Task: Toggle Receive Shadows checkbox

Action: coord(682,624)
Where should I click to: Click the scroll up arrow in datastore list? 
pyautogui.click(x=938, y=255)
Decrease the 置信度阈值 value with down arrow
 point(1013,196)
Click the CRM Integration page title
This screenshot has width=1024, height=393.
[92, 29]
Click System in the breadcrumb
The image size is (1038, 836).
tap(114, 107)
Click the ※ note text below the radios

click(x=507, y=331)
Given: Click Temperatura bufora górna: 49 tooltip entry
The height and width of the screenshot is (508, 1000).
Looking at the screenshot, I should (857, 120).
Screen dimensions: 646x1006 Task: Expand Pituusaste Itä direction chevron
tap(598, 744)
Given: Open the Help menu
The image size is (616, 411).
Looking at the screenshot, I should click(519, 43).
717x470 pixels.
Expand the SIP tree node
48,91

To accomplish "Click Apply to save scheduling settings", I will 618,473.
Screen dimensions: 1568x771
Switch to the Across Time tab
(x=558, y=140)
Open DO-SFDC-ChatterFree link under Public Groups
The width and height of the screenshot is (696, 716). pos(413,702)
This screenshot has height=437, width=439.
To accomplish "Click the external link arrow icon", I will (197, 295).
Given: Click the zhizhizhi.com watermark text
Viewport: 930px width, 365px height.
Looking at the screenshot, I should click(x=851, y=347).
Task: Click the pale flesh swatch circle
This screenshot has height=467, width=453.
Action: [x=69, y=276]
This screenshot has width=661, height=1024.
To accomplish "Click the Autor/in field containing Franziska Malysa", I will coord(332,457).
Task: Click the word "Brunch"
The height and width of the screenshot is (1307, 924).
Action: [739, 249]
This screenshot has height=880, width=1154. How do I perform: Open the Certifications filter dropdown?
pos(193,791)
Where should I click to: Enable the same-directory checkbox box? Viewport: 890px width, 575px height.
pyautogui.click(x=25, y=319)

====================

WHAT YOU WILL DO: Copy out, exactly and alone, the lines of the entries above between the ones holding "Task: Click the pale flesh swatch circle" and "Task: Click the word", inclusive.

RESPONSE TO THIS TASK:
Task: Click the pale flesh swatch circle
This screenshot has height=467, width=453.
Action: [x=69, y=276]
This screenshot has width=661, height=1024.
To accomplish "Click the Autor/in field containing Franziska Malysa", I will coord(332,457).
Task: Click the word "Brunch"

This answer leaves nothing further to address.